GROWING THROUGH THE PAIN
I’ve come a long one since November 26, 2016 – the day my daughter died by suicide. Looking back to the early days, I can honestly admit that I do not know how I survived. There was so much unbearable pain and suffering. I guess it would be a fair analysis to say I was functioning on instinct because I wasn’t living anymore – I was only alive. I too died the day my daughter took her last breath on this earth.
I now see my life as a metaphor – dust to dust. I had to learn how to live again. Everything I had known as MY life was dead. I wasn’t the mother I had once been, not even to my living daughter. I didn’t know who I was anymore. I needed to learn to pull myself up and out of the dust, finding the will to grow into the light of the living. I was like a plant, starting out as nothing but a small seed, an existence, dormant, waiting for the nutrients to give me the strength to find my way out of the darkness and into the light.
Just like a plant, this doesn’t happen overnight; it takes time. It requires patience. Patience from those who love me and most of all patience from myself. I needed to find this love with in, with the desire to fight for my daughters, just as I would, and did.

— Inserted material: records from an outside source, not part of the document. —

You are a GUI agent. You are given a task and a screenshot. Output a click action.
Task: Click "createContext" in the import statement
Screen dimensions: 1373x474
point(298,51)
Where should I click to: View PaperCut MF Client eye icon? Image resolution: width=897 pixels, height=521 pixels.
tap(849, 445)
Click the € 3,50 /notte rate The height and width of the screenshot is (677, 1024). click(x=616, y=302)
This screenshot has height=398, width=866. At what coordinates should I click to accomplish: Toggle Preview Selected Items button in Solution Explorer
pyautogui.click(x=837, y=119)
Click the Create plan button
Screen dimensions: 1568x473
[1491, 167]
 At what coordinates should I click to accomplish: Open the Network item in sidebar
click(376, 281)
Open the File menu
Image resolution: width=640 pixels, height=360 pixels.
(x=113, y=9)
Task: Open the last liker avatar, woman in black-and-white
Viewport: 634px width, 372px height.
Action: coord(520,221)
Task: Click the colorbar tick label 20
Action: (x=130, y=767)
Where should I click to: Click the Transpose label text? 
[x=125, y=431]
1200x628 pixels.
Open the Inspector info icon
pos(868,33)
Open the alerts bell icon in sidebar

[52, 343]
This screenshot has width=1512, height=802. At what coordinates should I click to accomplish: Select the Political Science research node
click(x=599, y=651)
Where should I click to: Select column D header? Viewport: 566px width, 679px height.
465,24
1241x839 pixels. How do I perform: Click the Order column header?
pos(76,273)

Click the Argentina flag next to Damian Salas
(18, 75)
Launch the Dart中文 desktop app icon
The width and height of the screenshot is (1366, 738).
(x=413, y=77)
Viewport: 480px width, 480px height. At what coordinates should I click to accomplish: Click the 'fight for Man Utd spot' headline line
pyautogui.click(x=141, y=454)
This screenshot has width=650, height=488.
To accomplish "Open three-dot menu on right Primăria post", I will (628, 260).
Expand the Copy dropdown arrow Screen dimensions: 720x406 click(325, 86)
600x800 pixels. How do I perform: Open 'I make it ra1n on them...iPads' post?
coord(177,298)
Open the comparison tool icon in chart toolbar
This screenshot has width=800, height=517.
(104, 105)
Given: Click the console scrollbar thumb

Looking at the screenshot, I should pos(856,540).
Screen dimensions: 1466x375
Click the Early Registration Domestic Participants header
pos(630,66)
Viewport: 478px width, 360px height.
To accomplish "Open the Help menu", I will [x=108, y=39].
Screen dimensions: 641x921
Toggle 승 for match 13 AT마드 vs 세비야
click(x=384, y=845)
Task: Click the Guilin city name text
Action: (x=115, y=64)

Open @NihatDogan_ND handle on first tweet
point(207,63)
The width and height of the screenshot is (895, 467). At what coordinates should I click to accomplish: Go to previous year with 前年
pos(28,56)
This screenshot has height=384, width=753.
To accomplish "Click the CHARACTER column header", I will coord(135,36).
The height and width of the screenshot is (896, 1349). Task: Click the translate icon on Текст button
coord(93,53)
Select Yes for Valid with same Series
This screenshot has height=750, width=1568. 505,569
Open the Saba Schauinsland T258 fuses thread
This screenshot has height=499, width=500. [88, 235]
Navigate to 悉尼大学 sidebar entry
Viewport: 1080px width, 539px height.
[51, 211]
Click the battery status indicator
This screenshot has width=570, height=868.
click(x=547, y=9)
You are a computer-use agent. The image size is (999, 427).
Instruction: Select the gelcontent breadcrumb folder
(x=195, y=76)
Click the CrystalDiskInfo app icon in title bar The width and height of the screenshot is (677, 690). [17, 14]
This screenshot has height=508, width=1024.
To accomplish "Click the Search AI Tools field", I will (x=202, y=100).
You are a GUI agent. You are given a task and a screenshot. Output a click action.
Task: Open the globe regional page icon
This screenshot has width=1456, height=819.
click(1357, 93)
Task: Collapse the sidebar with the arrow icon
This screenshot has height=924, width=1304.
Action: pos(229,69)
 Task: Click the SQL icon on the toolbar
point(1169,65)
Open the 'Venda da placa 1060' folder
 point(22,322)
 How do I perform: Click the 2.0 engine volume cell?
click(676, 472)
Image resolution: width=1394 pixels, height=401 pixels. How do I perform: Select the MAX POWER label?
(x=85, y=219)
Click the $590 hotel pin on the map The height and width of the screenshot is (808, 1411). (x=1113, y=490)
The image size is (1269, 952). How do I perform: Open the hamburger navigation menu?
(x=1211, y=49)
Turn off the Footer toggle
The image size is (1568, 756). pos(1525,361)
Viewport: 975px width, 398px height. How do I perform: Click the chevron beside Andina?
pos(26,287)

After a couple years of isolation, I sought out to surround myself with those who loved me, gave me positive energy, and protected me from my thoughts, preventing any further destruction.
Looking back now on my journey, I see that a large part of my healing process was contributed to the people I chose to surround myself with. Not everyone is going to understand what we are going through, we all have our own passage to what is healthy for us, but everyone has their struggles. Nonetheless, what we all have is empathy and compassion to want to try to understand, by being there with words of affirmation, caring, and the ability to be still and listen. This is enough because helping teens see that they are not alone with depression and educating on the awareness & prevention of suicide is what matters. This is my purpose and what has helped me to grow through the pain of grief – we all have a purpose.